Ce qui a marché ne marche plus beaucoup ont couru dirait Raymond Devos mais ils ont compris qu'il valait mieux feindre la folie et rester seul sans plus jamais prendre contact avec les biens portants qui sitôt le soleil revenu seront partis se promener les ayant complètement oubliés
toute belle journée

Écrit par : lovsmeralda | 27/05/2014

Chère Djemâa, l'idée du bouquin cité, écrit apparemment avec les mains par les grands intellectuels visionnaires Nussbaum et Evéquoz est intéressante, provocatrice, mais aussi dangereusement fausse, à mon avis; elle ne jette pas de lumière mais de l’obscurité.

La qualité du langage utilisé par chacun détermine la qualité de la pensée, les nuances qu'on est capable de discerner, le nombre de choix disponible dans nos tètes pour juger et pour s’exprimer, les valeurs, c'est à dire notre liberté et notre capacité d'intelligence.
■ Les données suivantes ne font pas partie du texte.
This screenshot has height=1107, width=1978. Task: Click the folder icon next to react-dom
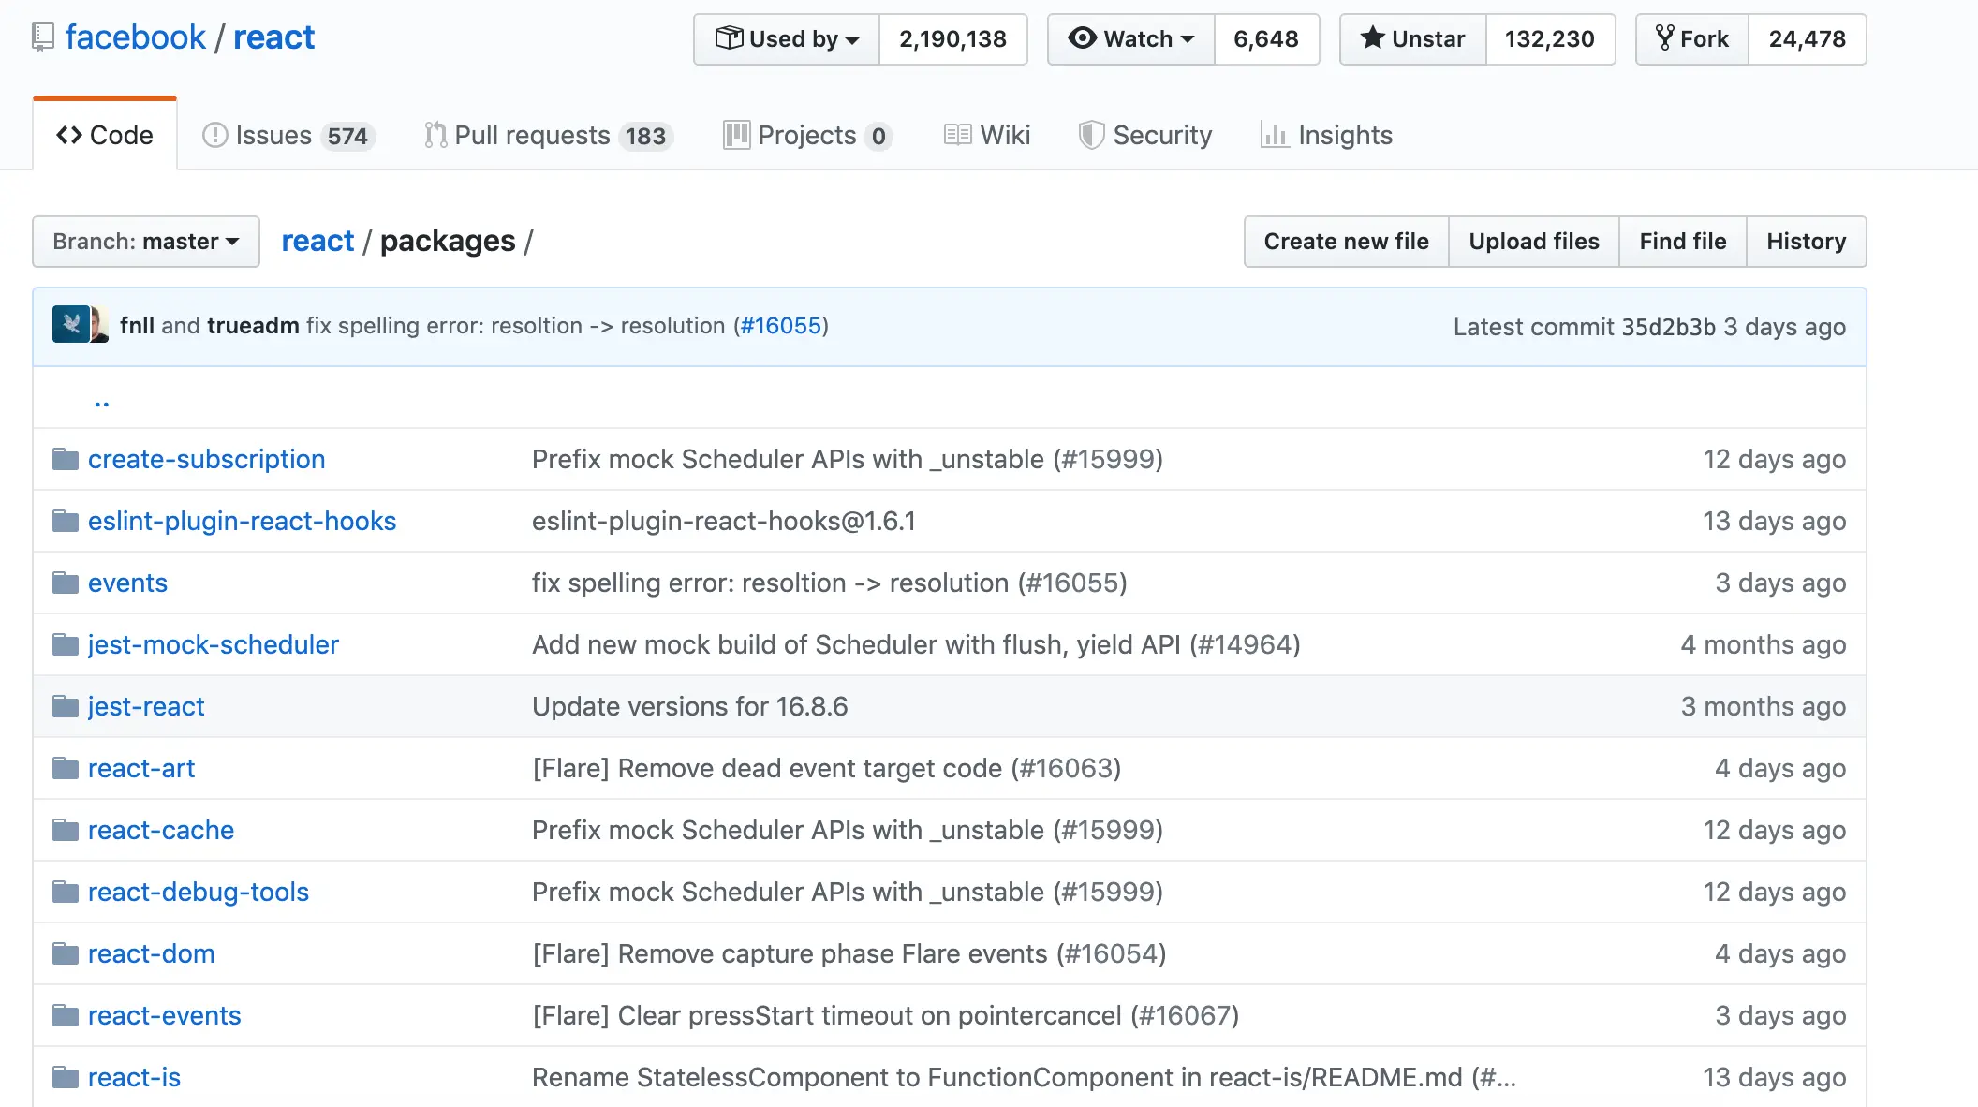pos(66,953)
C’est l’instrument et l’expression de notre civilisation.

La dégradation du langage écrit n'est pas un signe de révolution nécessaire vers le haut mais plutôt un signe de fin de civilisation, encore un, dans une longue série déjà vue dans l’Histoire; à la fin de l'empire de Rome les gens ont oublié de lire et d'écrire, mais ce n'était pas vers le progrès qu'ils allaient, c'était un passage d'obscurité et de barbarie pour plusieurs générations.
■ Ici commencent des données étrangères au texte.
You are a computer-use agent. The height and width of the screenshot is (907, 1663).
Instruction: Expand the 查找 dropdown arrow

La civilisation acquise par une culture, une nation, (exprimée entre autre dans la richesse de la langue) n'est pas garantie, il faut la défendre en la pratiquant sans cesse, comme on nage pour ne pas sombrer et se noyer. La barbarie nait naturellement, avec chaque bébé et il y a besoin d'une vingtaine d'années pour la civiliser; renoncer à l'éducation ou la simplifier sous prétexte de moindre dépense ou d'égalité démocratique vers le bas, est une erreur sinistre. Pour démocratiser l'éducation if faut obliger les aristocrates à éduquer les pauvres au lieu laisser les borgnes régner au pays de aveugles.

Non, la glissade analphabète n'est pas jolie!

PS: J'aime bien le beau travail de mise en discussion que tu fais dans ton blog.